De toute façon, ce serait bientôt la fin ; il en accélérait même la venue. Mais maintenant, il était de plus en plus urgent de poursuivre sa tâche. Il enfonçait des boutons, basculait des leviers. Le train aurait dû bouger, s’animer ; pourtant il demeurait immobile.

Qu’avait-il omis de faire ? Il se tourna du côté où il n’y voyait plus ; des panneaux lumineux clignotants lui apparurent brusquement. Ah, oui : les portes. Il actionna les commandes adéquates et perçut un bruit de roulement ; la plupart des affichages lumineux cessèrent de palpiter, mais pas tous. Certaines portes devaient être coincées. Il actionna un autre instrument permettant de passer outre cette mesure de sécurité. Les écrans s’éteignirent.

Il fit une nouvelle tentative.

Lentement, comme un animal qui s’étire après une longue période d’hibernation, sur trois cents mètres le train du Complexe de Commandement frémit tandis que ses wagons se serraient quelque peu les uns contre les autres, puis au contraire se ménageaient du mou, bref, s’apprêtaient à partir.

Quayanorl sentit cet imperceptible ébranlement et eut envie d’éclater de rire.

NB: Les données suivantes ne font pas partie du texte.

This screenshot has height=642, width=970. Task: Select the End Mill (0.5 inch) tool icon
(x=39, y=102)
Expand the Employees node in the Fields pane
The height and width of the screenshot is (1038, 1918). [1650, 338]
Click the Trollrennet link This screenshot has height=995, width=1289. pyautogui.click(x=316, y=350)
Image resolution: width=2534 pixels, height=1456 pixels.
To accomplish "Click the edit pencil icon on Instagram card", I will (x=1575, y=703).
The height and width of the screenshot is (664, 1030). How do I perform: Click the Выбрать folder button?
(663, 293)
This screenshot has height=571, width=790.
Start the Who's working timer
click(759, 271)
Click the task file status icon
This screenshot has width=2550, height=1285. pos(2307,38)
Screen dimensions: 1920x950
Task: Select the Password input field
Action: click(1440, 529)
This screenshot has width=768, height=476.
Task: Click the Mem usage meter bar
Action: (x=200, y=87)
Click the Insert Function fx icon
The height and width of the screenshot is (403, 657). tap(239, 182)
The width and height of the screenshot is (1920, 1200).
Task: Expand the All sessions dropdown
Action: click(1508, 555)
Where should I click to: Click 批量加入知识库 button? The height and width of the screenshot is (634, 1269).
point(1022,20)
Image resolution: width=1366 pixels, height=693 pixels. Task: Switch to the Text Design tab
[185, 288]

Ça avait marché ! Sans doute avait-il mis trop de temps, sans doute était-il trop tard, mais au moins, il avait rempli la mission qu’il s’était donnée, alors que tout était contre lui et qu’il souffrait le martyre. Il avait pris le contrôle de la grande bête d’argent, et avec encore un tout petit peu de chance, il donnerait à réfléchir aux humains. Et il ferait voir à la Bête de la Barrière ce qu’il pensait de son précieux monument.

D’un geste nerveux, craignant qu’au dernier moment quelque chose refuse de fonctionner après tous ces efforts, toutes les souffrances qu’il avait endurées, il saisit le levier dont Xoxarle et lui avaient décidé qu’il commandait l’alimentation des moteurs principaux et le poussa au dernier cran du mode Démarrage. Le train trépida, gémit mais ne partit pas.